» TASKS AND EXERCISES
(A) List every person named in the mailing-list post about summing single-precision reals, giving each name once.
(B) In the mailing-list post about summing single-precision reals, which type does Tom Lane say sum(float4) could accumulate in and return to lower the risk of overflow?
(C) Carry on the mailing-list post about summing single-precision reals from its final line.

» EXCERPT TO READ

Re: [HACKERS] Sum aggregate calculation for single precsion real

2017-02-15 Thread Robert Haas
On Tue, Feb 14, 2017 at 11:45 PM, Tom Lane  wrote:
> You could perhaps make an argument that sum(float4) would have less risk
> of overflow if it accumulated in and returned float8, but frankly that
> seems a bit thin.

I think that's more or less the argument Konstantin is in fact making.
Whether it's a good argument or a thin one is a value judgement.
Personally, I find it somewhere in the middle: I think the way it
works now is reasonable, and I think what he wants would have been
reasonable as well.  However, I find it hard to believe it would be
worth changing now on backward compatibility grounds.  He doesn't like
the way it works currently, but we have no way of knowing how many
people who are happy with the way it works today would become unhappy
if we changed it.  We need a fairly compelling reason to risk breaking
somebody's SQL, and I don't think this rises to that level.

-- 
Robert Haas
EnterpriseDB: http://www.enterprisedb.com
The Enterprise PostgreSQL Company


-- 
Sent via pgsql-hackers mailing list (pgsql-hackers@postgresql.org)

» DATA
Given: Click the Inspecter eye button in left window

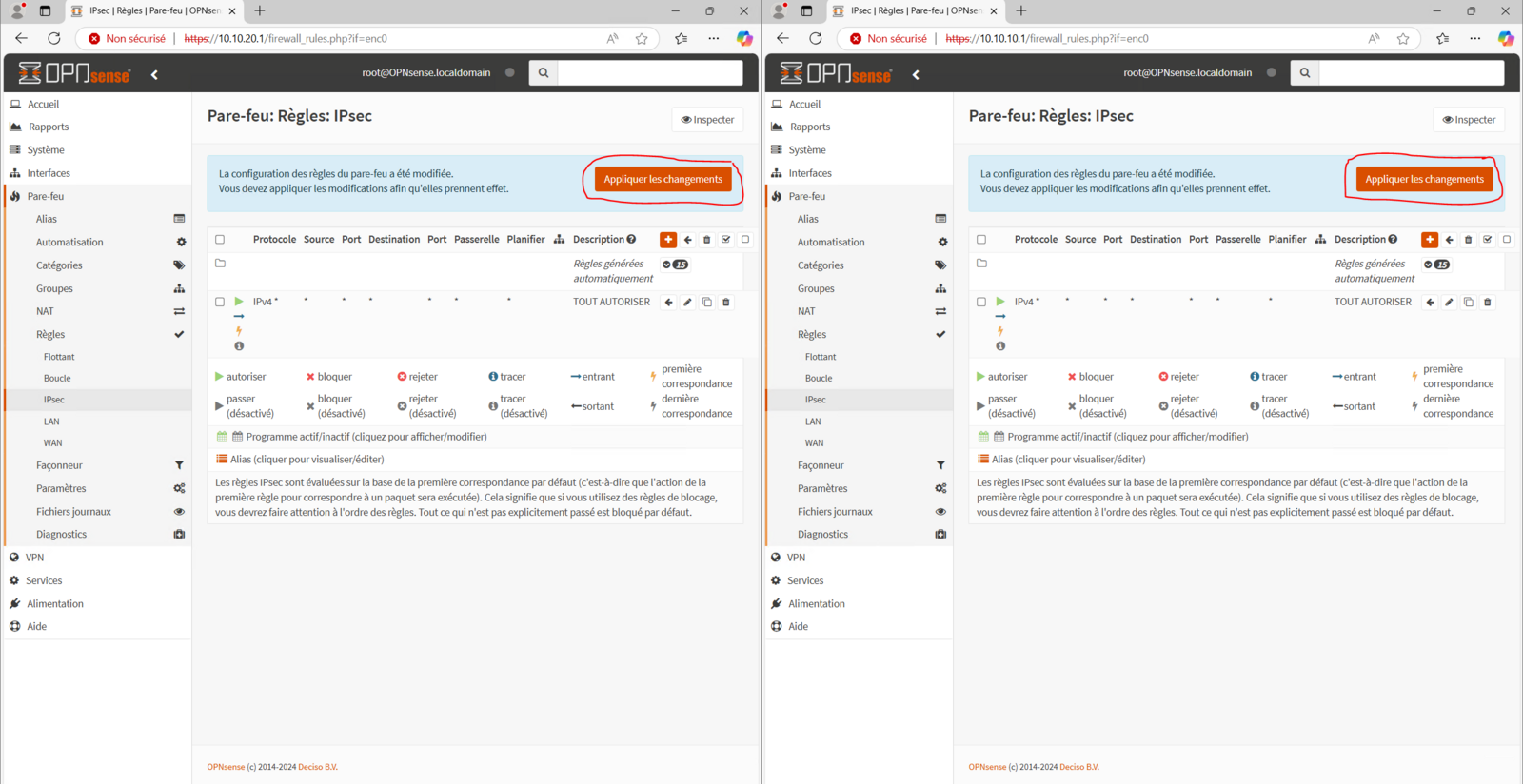Looking at the screenshot, I should (707, 120).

» ANSWERS TO THE TASKS
(A)
Tom Lane
Konstantin
Robert Haas

(B) float8

(C)
To make changes to your subscription:
http://www.postgresql.org/mailpref/pgsql-hackers


Re: [HACKERS] Sum aggregate calculation for single precsion real

2017-02-14 Thread Konstantin Knizhnik



On 14.02.2017 16:59, Jim Nasby wrote:

On 2/13/17 10:45 AM, Konstantin Knizhnik wrote:

It is not true - please notice query execution time of this two queries:


I bet you'd get even less difference if you simply cast to float8 
instead of adding 0.0. Same result, no floating point addition.



The expectation for SUM(float4) is that you want speed and are
prepared to cope with the consequences.  It's easy enough to cast your
input to float8 if you want a wider accumulator, or to numeric if
you'd like more stable (not necessarily more accurate :-() results.
I do not think it's the database's job to make those choices for you.


From my point of your it is strange and wrong expectation.
I am choosing "float4" type for a column just because it is enough to
represent range of data I have and I need to minimize size of record.


In other words, you've decided to trade accuracy for performance...


Could not agree with it...
1. If I choose float4 type to store bid price (which usually has 5-6 
significant digits) - I do not loose precision and accuracy is not suffered.
The accuracy is important when I am calculating sum of prices. But here 
the assumption that accuracy of sum calculation should depend on type of 
summed field
is non obvious. May be it is more or less clear for C programmers but 
not for SQL users.
In all database I have tested SUM  of single precision floats is 
calculated at least using double precision numbers (or using numeric type).


2. There is no huge gap in performance between accumulating  in float4 
and float8. There are no "orders of magnitude":

postgres=# select sum(l_quantity) from lineitem_projection;
 sum
-
 1.07374e+09
(1 row)

Time: 4659.509 ms (00:04.660)

postgres=# select sum(l_quantity::float8) from lineitem_projection;
sum

 1529738036
(1 row)

Time: 5465.320 ms (00:05.465)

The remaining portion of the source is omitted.